The final argument for moving MacArthur at the draft has to do with the potential free agent crop in 2013.  Have a quick look at this list and try not to salivate.  Certainly, not all of Crosby, Jordan Staal, Getzlaf, Perry, Zajac, Iginla, Quick, &c. &c. will make it to free agency, but it would appear that there will be an opportunity to add some difference-making talent next offseason.  The idea of allocating the $2M we save by not re-signing MacArthur to one of those players is certainly an enticing prospect.

For those of you who are completely opposed to trading MacArthur, thanks for reading this far.  I understand that there comes a time where you need to draw a line in the sand and stop the roster churn.  I also concede that MacArthur will still be a good player by the time the Leafs could reasonably be expected to be a good team but we can't ignore the realities of our present situation.  We're a team with a lot of question marks and MacArthur is a player who probably only outperforms his contract for one more season.

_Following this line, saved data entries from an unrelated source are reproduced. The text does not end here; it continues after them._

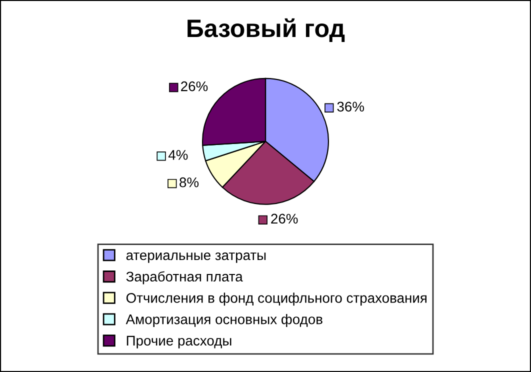  Describe the element at coordinates (196, 258) in the screenshot. I see `legend-label: атериальные затраты` at that location.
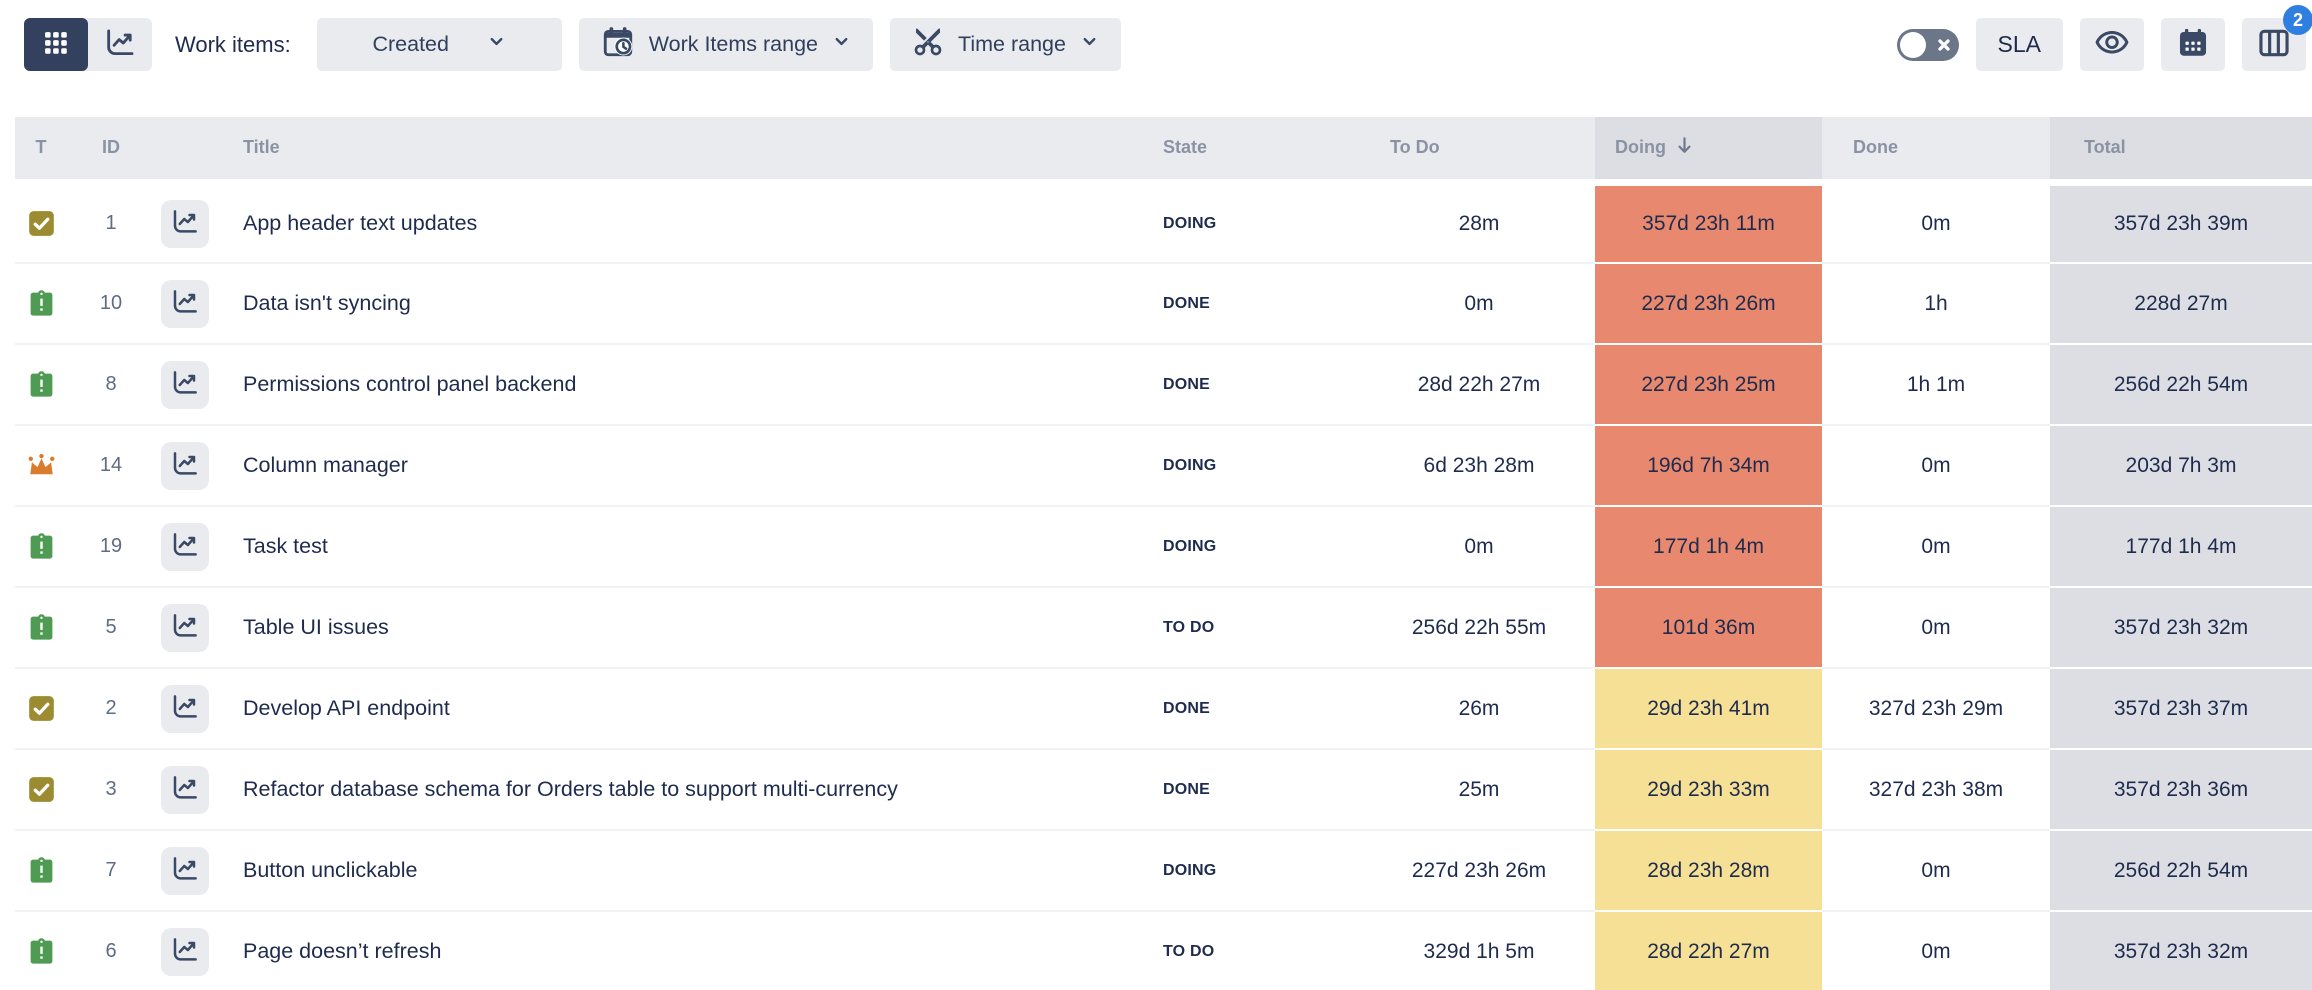 The image size is (2312, 990). I want to click on work-item-title: Task test, so click(676, 547).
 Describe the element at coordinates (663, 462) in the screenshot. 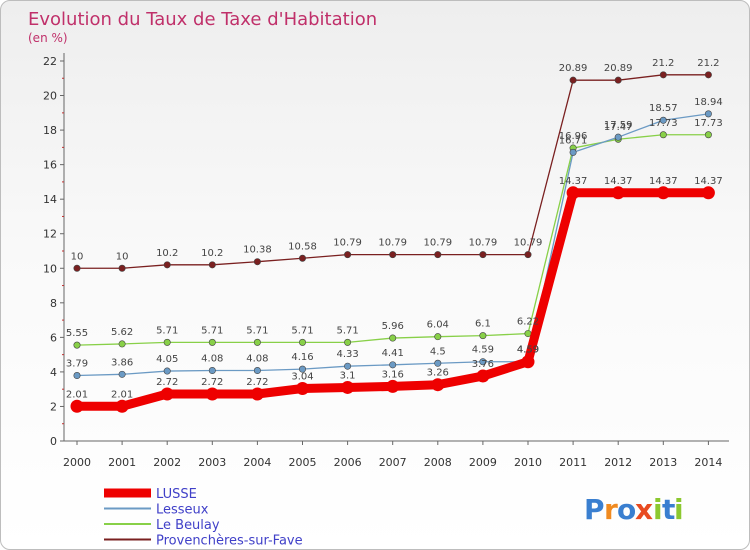

I see `x-tick-label: 2013` at that location.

Clarke MacArthur is a good player who has probably been Brian Burke's best free agent signing.  He really rounded into form as a Leaf and those are the types of players that I'll always have a soft spot for.  Sadly though, Clarke MacArthur is a far more useful piece to a team whose time is now than he is on a team whose time is yet to come and the Leafs, at this point in time, are the latter.

1 comment:

mrj said...

Good article, and I agree with you, to a point. I agree that MacCarthur is not likely going to be worth what he will get as a UFA, very few of them are. I would try and trade him for a bonfide prospect with size rather than a pick though.